What Are the Most Common ROAS Mistakes?
1. Ignoring Attribution Windows
A 7-day click attribution window and a 28-day window will give you completely different ROAS numbers for the same campaign. Know which window your ad platform is using and keep it consistent when comparing campaigns.
2. Counting Revenue That Would Have Happened Anyway
Brand search campaigns often show incredible ROAS — 10x, 20x, even higher. But those customers were already searching for your brand name. They would have found you anyway.

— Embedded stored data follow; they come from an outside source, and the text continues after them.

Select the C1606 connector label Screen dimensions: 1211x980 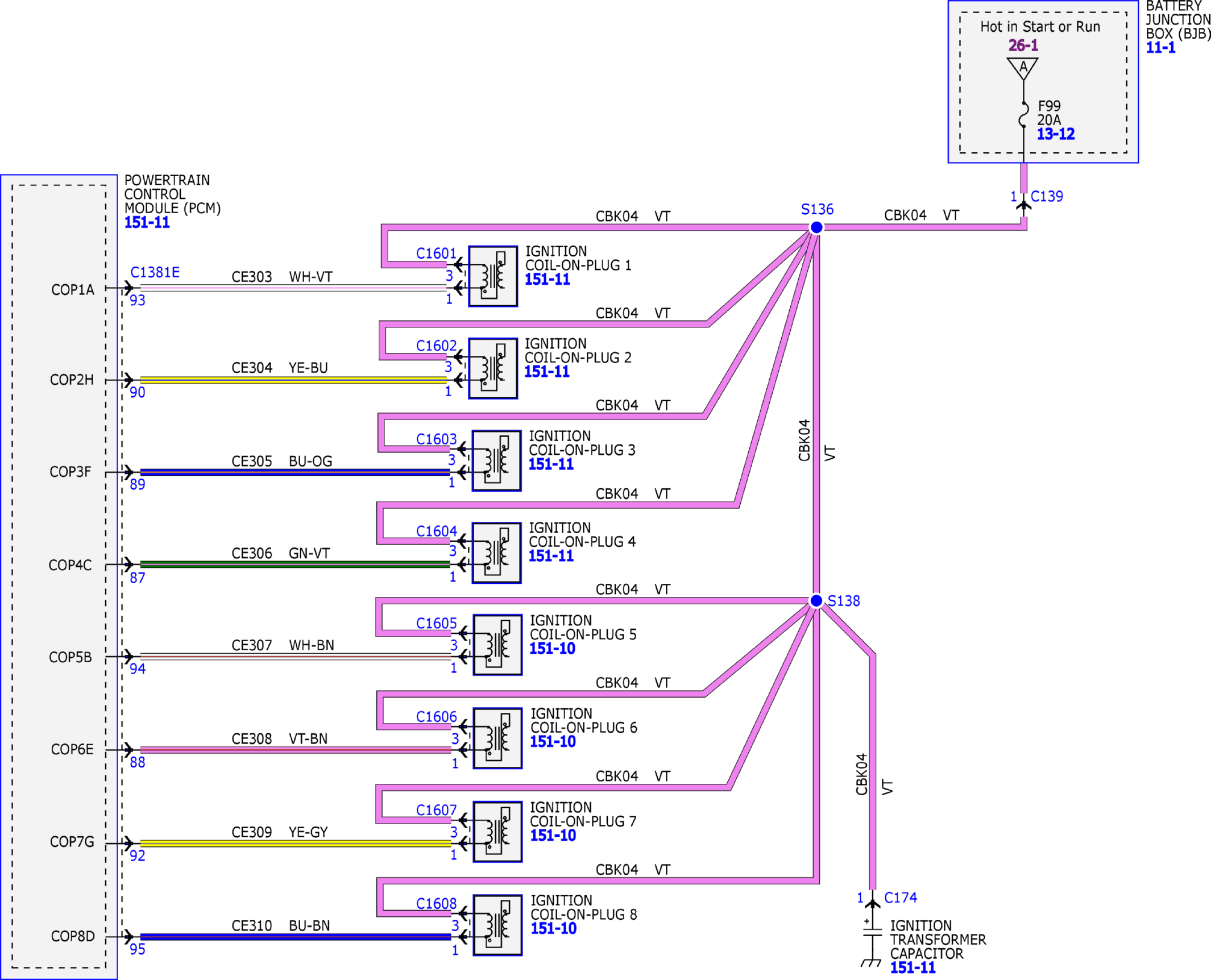(437, 717)
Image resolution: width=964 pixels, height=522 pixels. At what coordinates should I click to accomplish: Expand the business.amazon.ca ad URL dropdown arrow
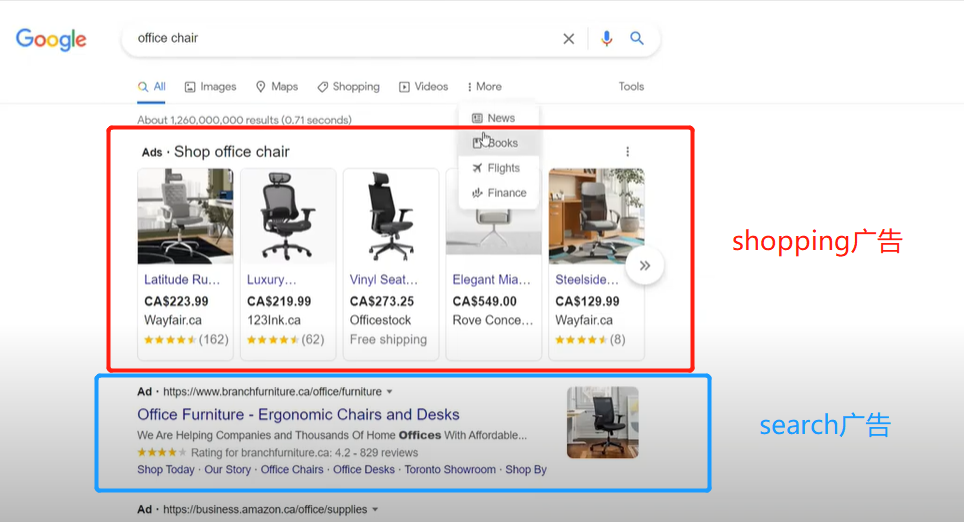pos(375,510)
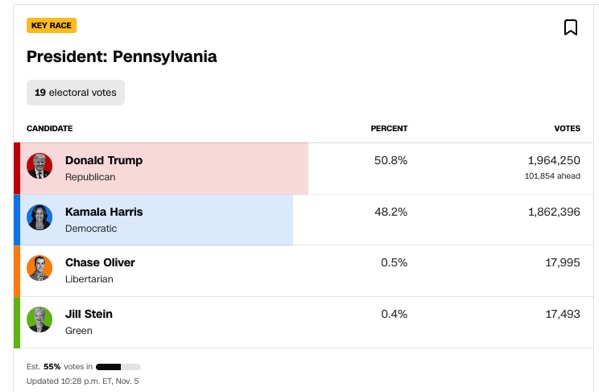Click the CANDIDATE column header
The height and width of the screenshot is (392, 599).
50,128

High ROAS on brand campaigns does not mean those ads are working hard.
3. Forgetting About Customer Lifetime Value
A new customer acquisition campaign might show a 2x ROAS, which looks break-even or worse. But if that customer comes back three more times over the next year, the true return on that ad spend is much higher. Factor in repeat purchase behavior before killing campaigns that bring in first-time buyers.
4. Optimizing ROAS in Isolation
Pushing ROAS higher often means narrowing your audience to the easiest converters. Your ROAS goes up, but your total revenue goes down because you are reaching fewer people. ROAS is a ratio — it does not tell you about scale.

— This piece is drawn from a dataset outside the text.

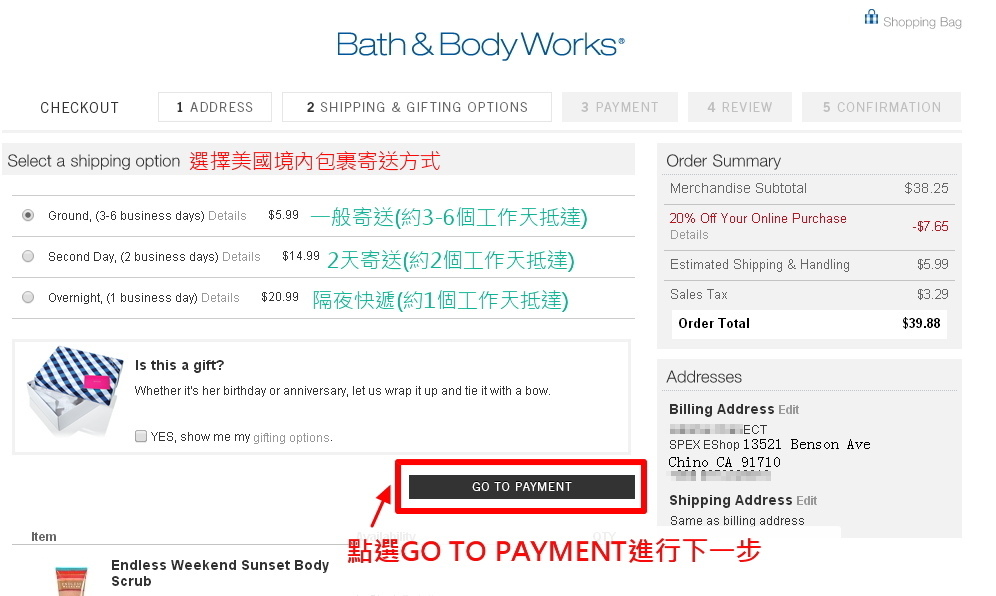
Task: Check the YES show gifting options box
Action: point(141,436)
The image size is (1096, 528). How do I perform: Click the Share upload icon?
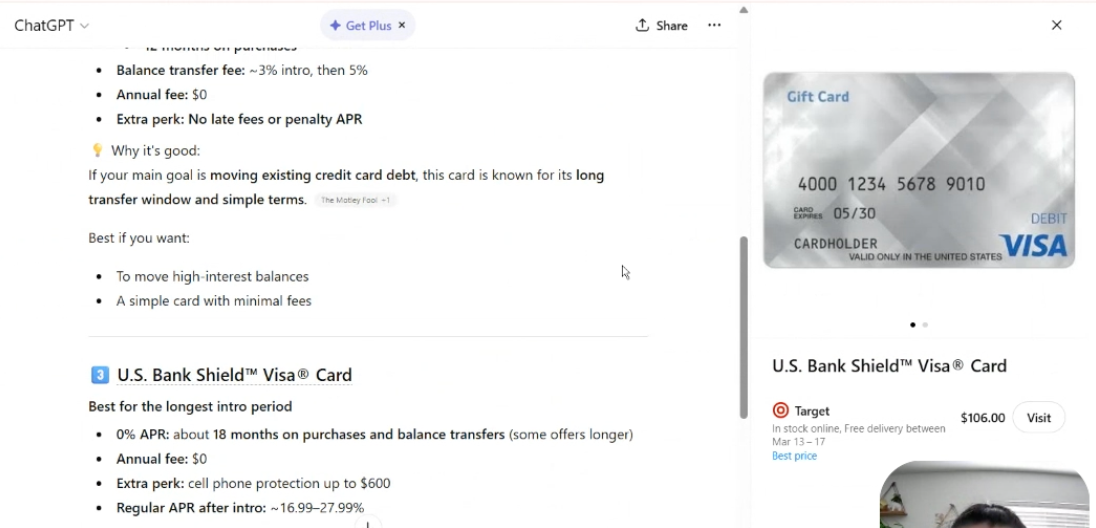coord(642,26)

How Do You Improve Your ROAS?
If your return on ad spend is below where it needs to be, there are two sides to work on: increase the revenue your ads generate, or decrease the cost.
On the revenue side:
- Improve landing page conversion rates — more sales from the same clicks
- Increase average order value with bundles and upsells — more revenue per conversion
- Build post-purchase email sequences — turn one-time buyers into repeat customers
On the cost side:
- Cut underperforming ad sets ruthlessly — reallocate budget to winners
- Improve ad creative to increase click-through rates — lower cost per click
- Refine audience targeting — stop paying for clicks that never convert
- Test different bidding strategies — manual CPC vs target ROAS vs maximize conversions
The fastest way to improve ROAS is almost always on the revenue side. A 10% improvement in conversion rate lifts your ROAS by 10% without touching your ad spend. If you are running a Shopify store in Malaysia or the region, we help brands fix exactly this — aligning ad spend with store performance so every dollar works harder.

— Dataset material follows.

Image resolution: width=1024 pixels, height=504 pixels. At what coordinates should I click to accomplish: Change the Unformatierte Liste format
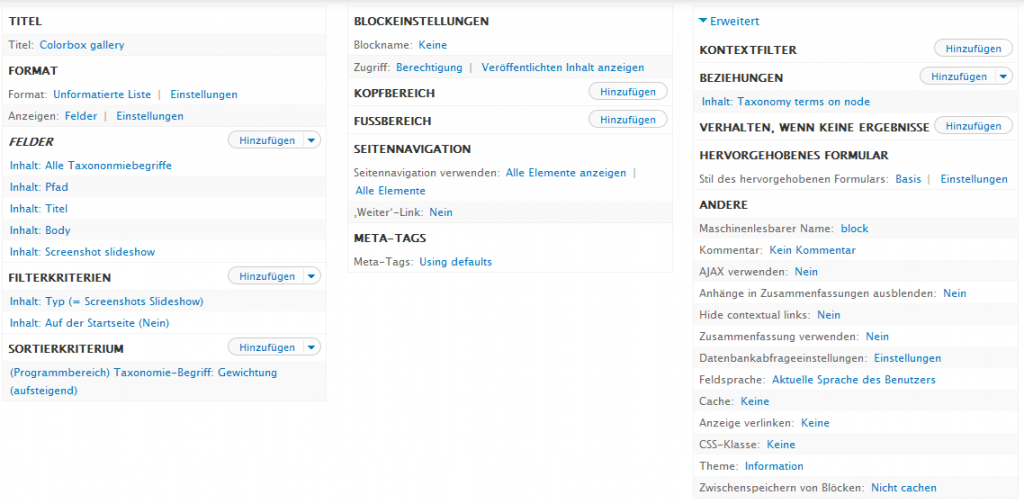pyautogui.click(x=102, y=95)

Frequently Asked Questions
What ROAS do I need to be profitable?
It depends entirely on your profit margins. Use the break-even ROAS formula: 1 ÷ your profit margin. If your margin is 40%, you need at least 2.5x ROAS to break even. Anything above that is profit.
Is a 3x ROAS good?
For most ecommerce stores, 3x is acceptable but not strong. It means $3 returned for every $1 spent. Whether it is profitable depends on your margins — a store with 25% margins would barely break even at 3x.
How do I calculate ROAS for multiple channels?
Calculate ROAS per channel (Facebook, Google, TikTok) individually for optimization decisions. Then calculate MER (total revenue ÷ total marketing spend) for the big picture. Do not combine channel-specific ROAS numbers — they do not add together meaningfully.
Why is my platform-reported ROAS different from my actual ROAS?
Ad platforms over-report. They take credit for conversions that might have happened organically or through another channel. Always cross-reference platform-reported ROAS with your actual Shopify revenue and total ad spend to get the real number.
What is the difference between ROAS and CPA?
ROAS measures revenue per dollar spent. CPA (cost per acquisition) measures the cost to acquire one customer. They are related but answer different questions. A $20 CPA tells you what each customer costs. A 4x ROAS tells you the return on your overall ad investment. You need both.